A second messenger comes out from the palace to tell the people, represented by the Chorus, that Jocasta, crying out to Laius, has hanged herself. Oedipus, who raged through the palace looking for Jocasta and asking for a sword, broke down her door and found her dead. The messenger reports that Oedipus then used the brooches from her clothes to gouge out his eyes so he would no longer see the horror in his life. The messenger says Oedipus continued to strike his eyes with the brooches to make sure they would be completely obliterated, and he now wants to have the gates opened so he can be revealed to the people as Laius's killer and his mother's husband. The Chorus tells Oedipus he should have also killed himself rather than live blind, but the Chorus leader pities him.

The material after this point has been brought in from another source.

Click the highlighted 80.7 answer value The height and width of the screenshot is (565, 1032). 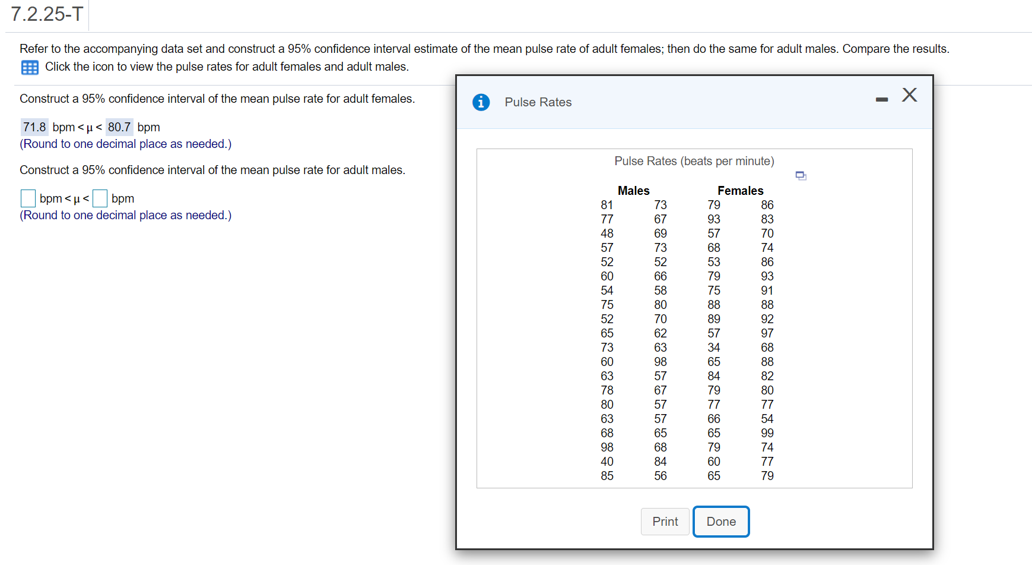point(119,127)
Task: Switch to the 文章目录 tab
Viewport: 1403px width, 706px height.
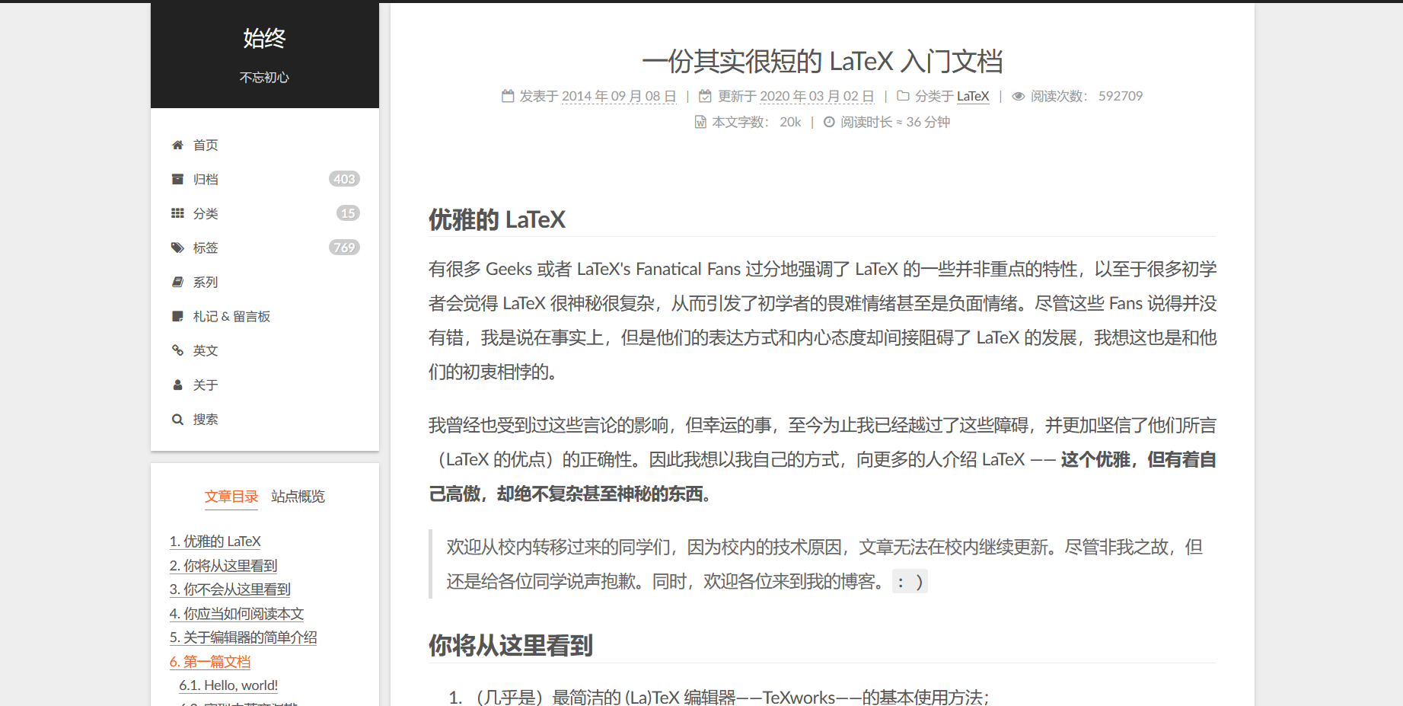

Oedipus recognizes the Chorus leader's voice, and he blames Apollo for his fate but takes full responsibility for his blindness. He does not understand why the gods would allow this to happen.

Oedipus's daughters are brought to him by the kindly Creon, who knows Oedipus has always been comforted by them. Oedipus tells them he is their brother and begs Creon to take care of the girls because no one else will want them. Then he begs Creon to send him away. Creon takes pity on Oedipus and tries to keep him at the palace, but Oedipus says he wants to banish himself and live far from their sight. Creon agrees to let him go but tells him he must leave his children behind, for he now has no power over them.

Analysis

Jocasta, claiming she can no longer say a word, has silenced herself for good, as predicted. Oedipus does not take his life but gouges his eyes out to plunge himself into total darkness. It is possible he is punishing himself for his blindness to both the truth and the prophecy.

Creon did not want to be king but is forced now to take on that power. He pities Oedipus and shows his kindness by trying to comfort him and keep him at the palace. Oedipus wonders why Creon is making requests from the gods for him when he is "so depraved," and Creon states what Sophocles intends as the moral: "For even you must now trust in the gods." Oedipus replies, "Yes, I do," showing how his suffering has convinced him of the power of the gods. He is also amazed at Creon's kindness, especially considering Oedipus had distrusted Creon's devotion to family. However, he knows he cannot stay at Thebes. He tries to keep his children, but he must lose them, too, as he has lost everything else, because in his hubris he believed that he could challenge the gods.